The color left the face on which his pleading eyes were fastened. It seemed to him that a look of affright broke into her eyes; but after a moment she held out her hand.
“It was a promise,” she said, simply.
Monsieur Jacques flung himself on his knees before that young girl. He grasped her hands and covered them with kisses; and then she felt great, warm tears falling over them, as if in penitence he was striving to wash the kisses away.
“If it is in the power of mortal man to break through those walls to find and liberate your father, it shall be done,” he said, rising from his knees.
Marguerite followed him with her eyes, which slowly filled with tears.
“It will be all in vain,” she murmured, “my poor father must be dead. It was no fraud that the beautiful queen and that good king committed. How can my mother, how can you, Monsieur Jacques, believe them guilty of this cruel deception?”
“Wait! Do not let us judge yet! By-and-by we shall know; for as there is a just God in heaven, not a stone shall be left upon another of that hideous building!”
As Monsieur Jacques spoke, a clear, ringing knock sounded at the door of the room. Marguerite arose, but it was flung open, and a man, dressed as a page, and with the audacious air of a superior, entered the room.
“I was ordered,” he said, looking around, “to find a lady, the wife or widow of one Dr. Gosner, who died last week in the Bastille. Is this her apartment, or have I been directed amiss?”
“Madame Gosner has gone out,” answered Monsieur Jacques, for Marguerite was so taken by surprise that she could find no voice.
“Then I must wait,” said the page, seating himself; “it is my orders.”
“Fortunately, that is madame’s step on the stairs,” answered Monsieur Jacques; and that moment Madame Gosner entered the room, her noble presence, the air of refinement and authority with which she presented herself, brought the page to his feet, and prompted a low bow, to which madame turned a calm and questioning look.
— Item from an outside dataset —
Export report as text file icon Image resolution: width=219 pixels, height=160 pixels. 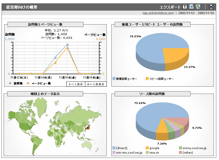pyautogui.click(x=185, y=7)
“Madame will forgive what may seem like an intrusion,” said the page; “but I am ordered by a personage that I dare not venture to disobey, and must do my errand. This personage has heard with profound regret that the husband of madame has perished in the Bastille just as the royal clemency had ordered that he should be set at liberty. There is no power in France that can bring back life, but all that justice and sympathy can offer to his widow and child I am empowered to give. In this portfolio, lady, are twenty thousand francs, which I am ordered to present to your daughter as a marriage portion, should she ever choose to leave her mother’s protection. For yourself there is an annuity already secured, which will make your future life free from care.”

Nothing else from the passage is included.